Cláudia Trevisan, Correspondente / Washington , O Estado de S.Paulo
15 Setembro 2017 | 05h00


Valéria do Vale, brasileira beneficiada pelo Daca, o programa que suspende deportação de imigrantes indocumentados levados aos EUA na infância Foto: Valéria do Vale

A brasileira Valéria do Vale tinha 7 anos quando cruzou a fronteira do México com os EUA e se instalou na região de Boston com sua mãe e a irmã mais nova. Em 2014, ela foi aceita no programa que suspende deportações de jovens levados ao país na infância, conhecido pela sigla “Daca” e encerrado pelo presidente Donald Trump há dez dias.

Ontem, o presidente anunciou que está “bem próximo” de um acordo com o Congresso para aprovar uma lei que regulariza a situação dos que receberam o benefício, um universo de 800 mil pessoas, entre as quais 7.361 brasileiros. 

A notícia não deixou Valéria eufórica. Nem otimista. “Essa negociação não inclui minha mãe. Eles não querem incluir nossos pais, que trabalham, pagam impostos e contribuem para esse país”, afirmou. O ex-presidente Barack Obama implantou o Daca por decreto em 2012. Dois anos mais tarde, ele editou outra medida que beneficiava parte dos pais de jovens beneficiados pelo programa, mas ela foi suspensa judicialmente. 

Trump anunciou o fim do Daca e deu prazo de seis meses para o Congresso encontrar uma solução definitiva.
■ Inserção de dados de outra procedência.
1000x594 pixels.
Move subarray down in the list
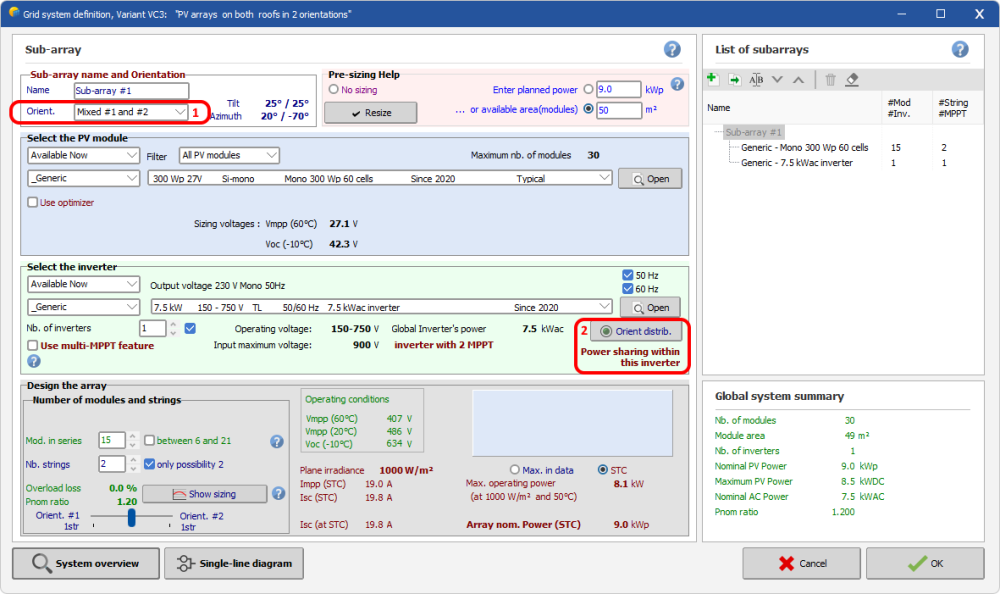pos(777,80)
Os inscritos no programa puderam obter número de seguro social e permissão para trabalhar legalmente. Valéria, de 19 anos, usou sua nova identificação para se candidatar a vagas em universidades e pleitear bolsas de estudo. Ano passado, foi aceita na Northeastern University, onde estuda sociologia. 

Seu inglês é melhor que seu português. Como muitos indocumentados, Valéria nunca mais voltou a seu país de origem. Pouco antes do anúncio de Trump, ela se preparava para pedir autorização para ir ao Brasil visitar os avós, que estão doentes – essa é uma das poucas situações em que os inscritos no Daca podem sair dos EUA e voltar. Após o fim do programa, ela desistiu da ideia. 

O acordo em torno de uma legislação que regularize a situação desses jovens começou a ser costurado na quarta-feira em um jantar de Trump com os líderes do Partido Democrata no Senado, Chuck Schumer, e na Câmara, Nancy Pelosi. Nenhum republicano participou do encontro.

Trump afirmou que a solução para o Daca está condicionada à aprovação de investimentos “massivos” para a segurança da fronteira. Mas ele concordou em adiar a definição de financiamento para a construção do muro entre EUA e México, uma de suas principais promessas de campanha. “O muro virá mais tarde”, declarou. 

Valéria teme que o preço da aprovação do Daca no Congresso seja o aumento da repressão a imigrantes indocumentados como sua mãe, que saiu com as duas filhas de Jacundá, no Pará, fugindo da violência doméstica.